[Records for locating displayed items]

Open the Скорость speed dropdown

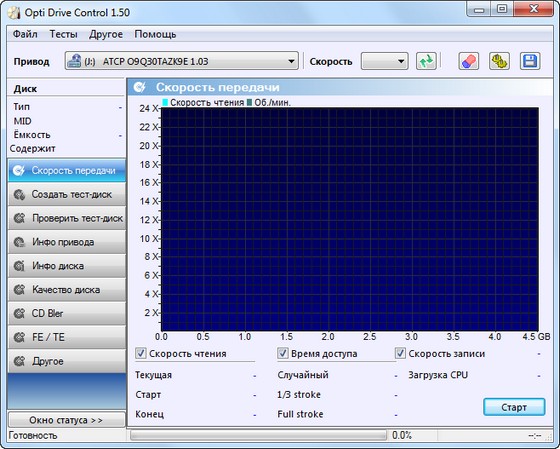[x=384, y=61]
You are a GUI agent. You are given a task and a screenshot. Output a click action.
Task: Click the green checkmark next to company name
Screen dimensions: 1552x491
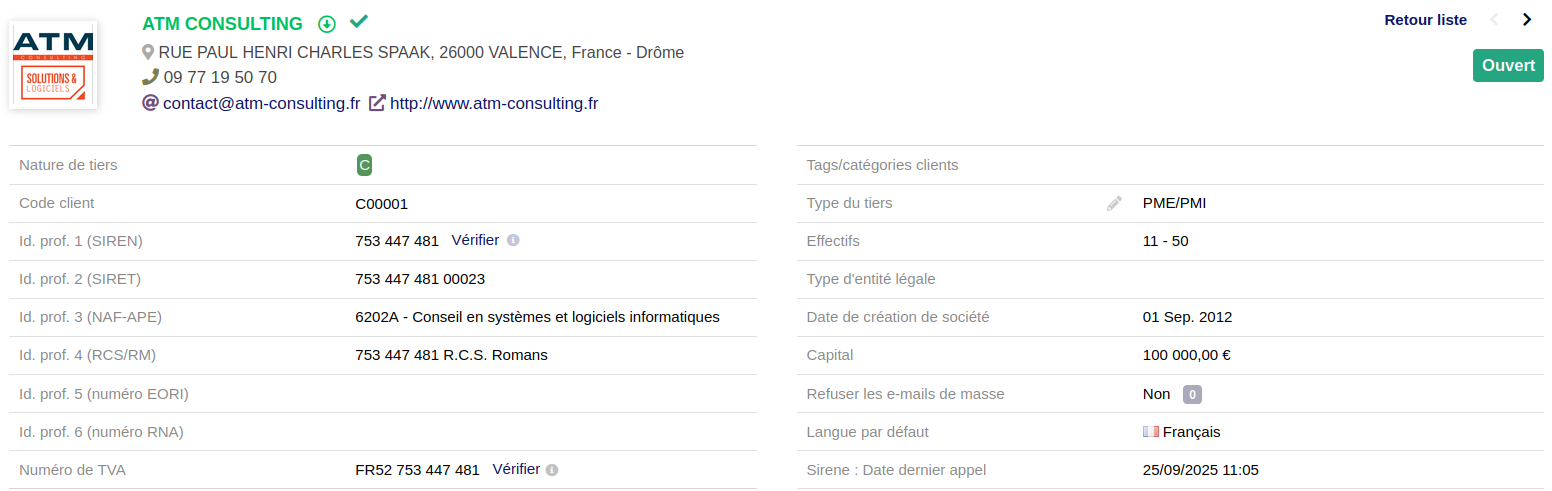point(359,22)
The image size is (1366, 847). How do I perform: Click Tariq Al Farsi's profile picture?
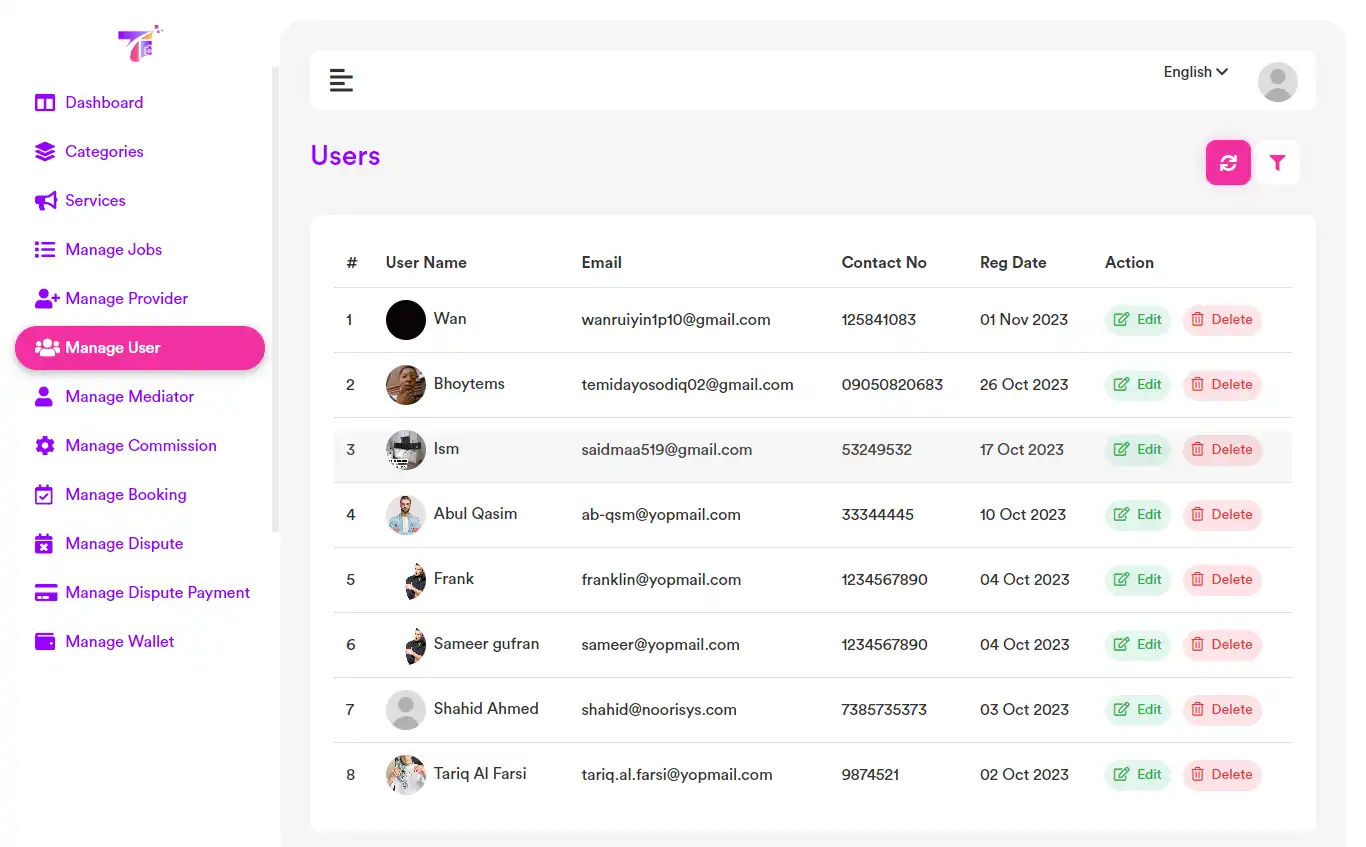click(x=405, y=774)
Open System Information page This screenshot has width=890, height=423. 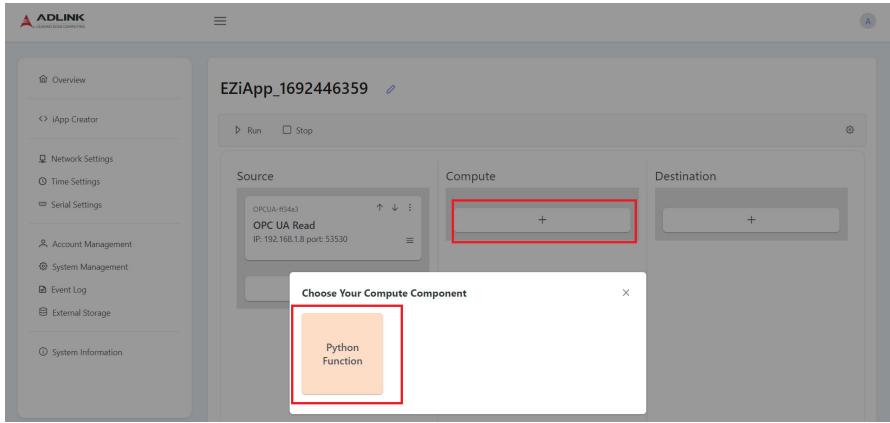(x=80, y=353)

__Exercise requirements__:
Arrange the items as a numbered list, starting at the beginning of the items and ending with the line that contains "point(359,22)". Omit blank lines and leave the pictures out.

__Output for this exercise__:
1. Open the Скорость speed dropdown
2. [x=384, y=61]
3. You are a GUI agent. You are given a task and a screenshot. Output a click action.
4. Task: Click the green checkmark next to company name
5. Screen dimensions: 1552x491
6. point(359,22)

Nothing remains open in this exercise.